# Exercise aim
Repeat the records in full. No pictures belong in the copy.
[Provided data — start]
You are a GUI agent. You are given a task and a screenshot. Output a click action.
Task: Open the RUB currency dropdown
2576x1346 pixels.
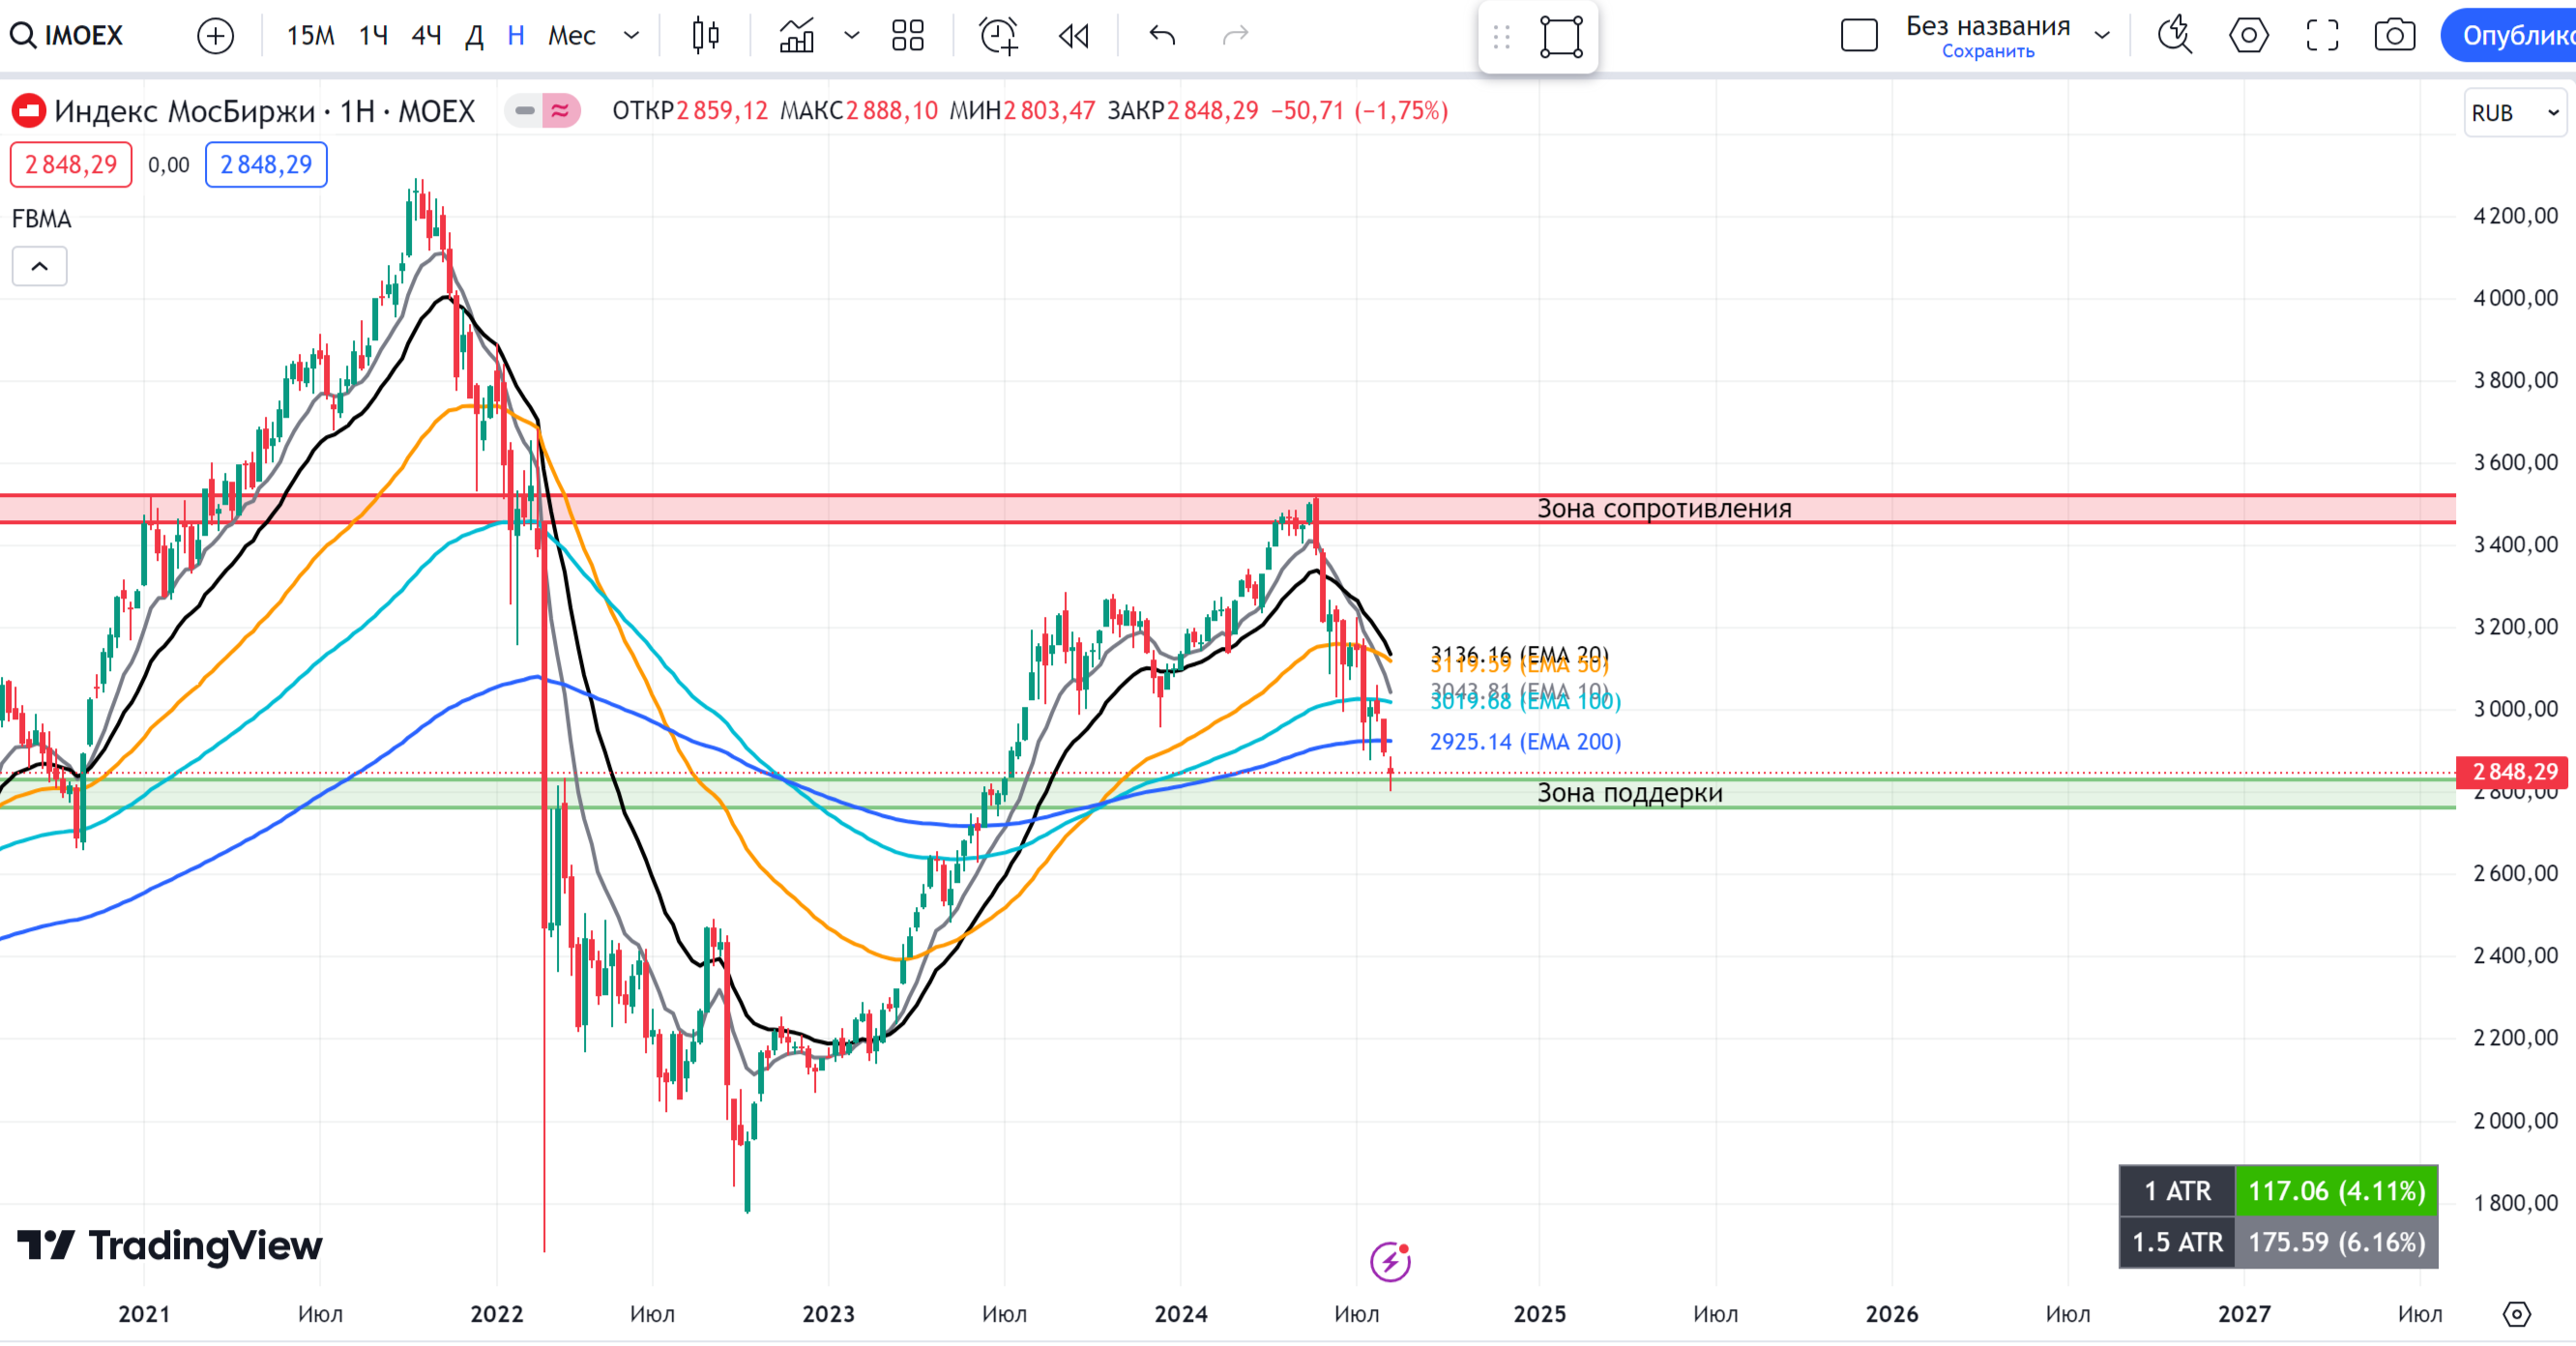(2514, 112)
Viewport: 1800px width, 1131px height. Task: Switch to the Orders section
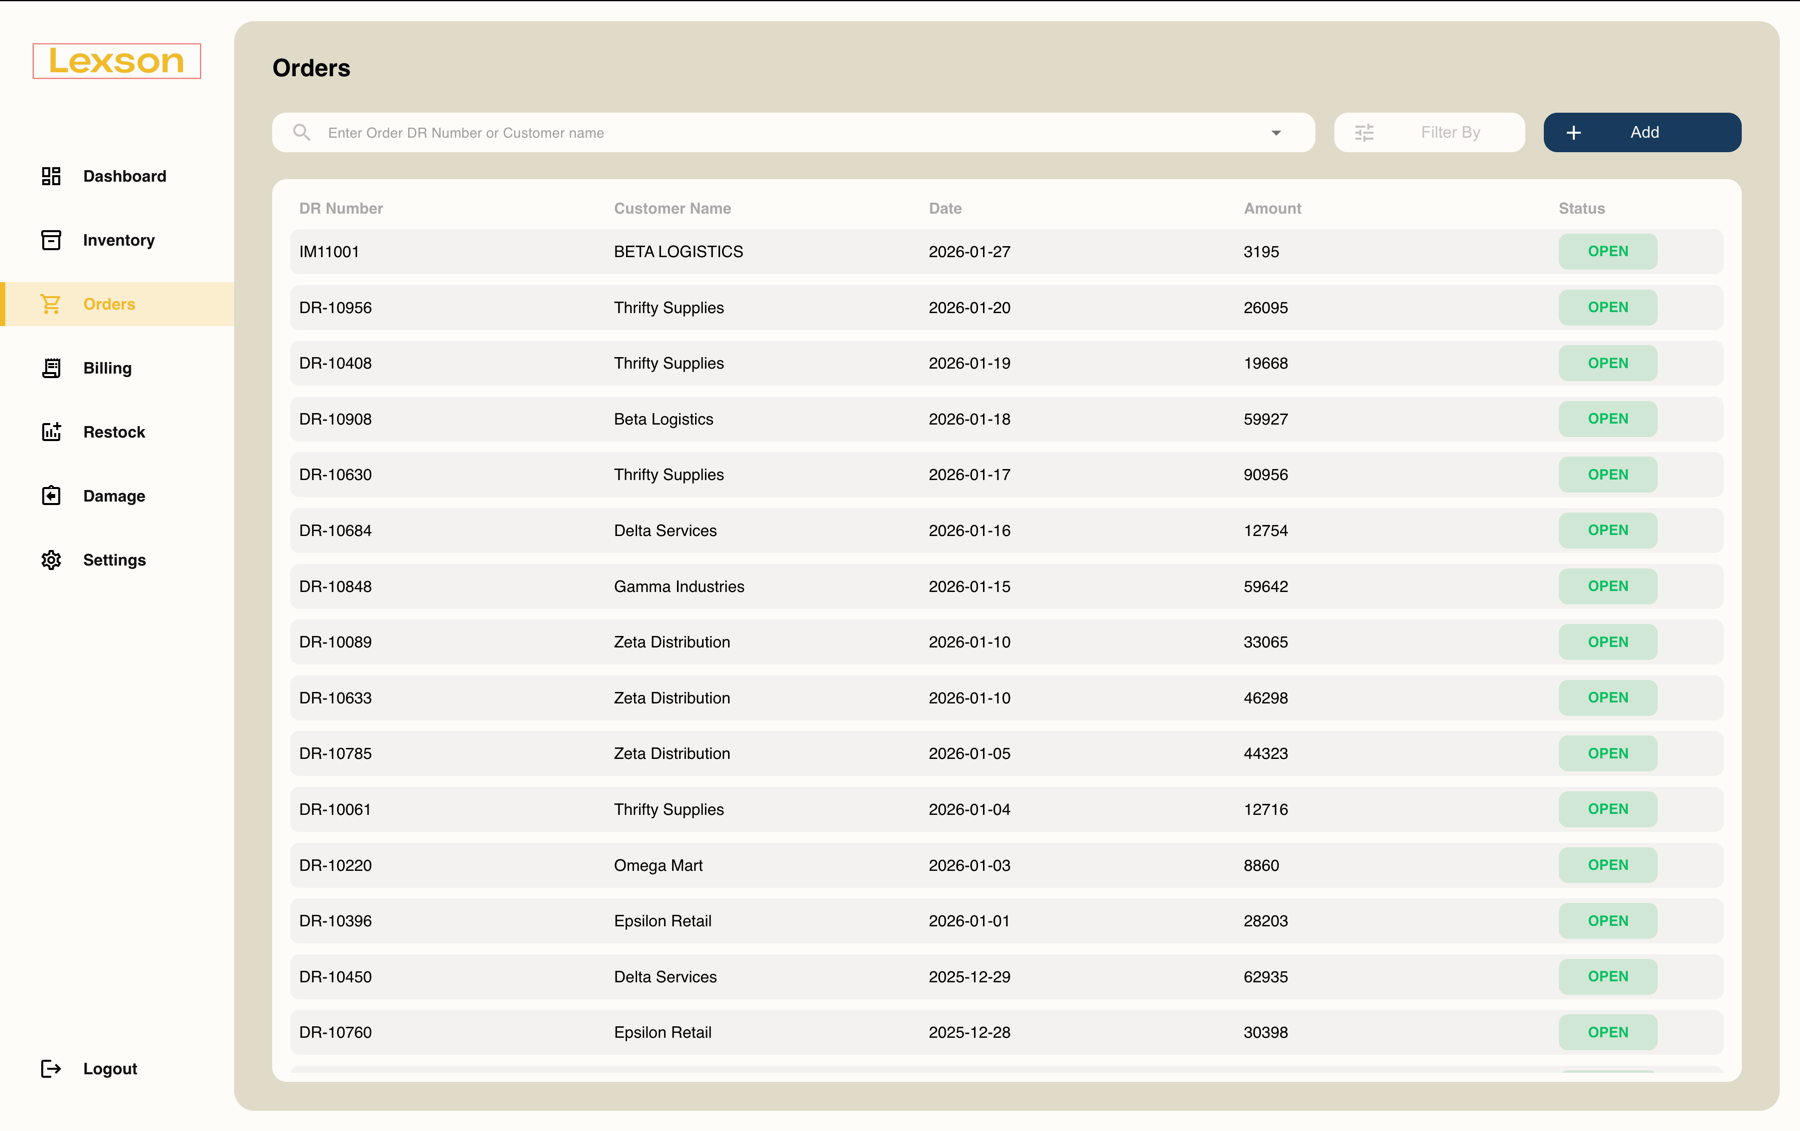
[Provided data — finish]
# Completed task
You are a GUI agent. You are given a task and a screenshot. Output a click action.
Task: Open the RUB currency dropdown
2576x1346 pixels.
(2514, 112)
Viewport: 1800px width, 1131px height. Task: Switch to the Orders section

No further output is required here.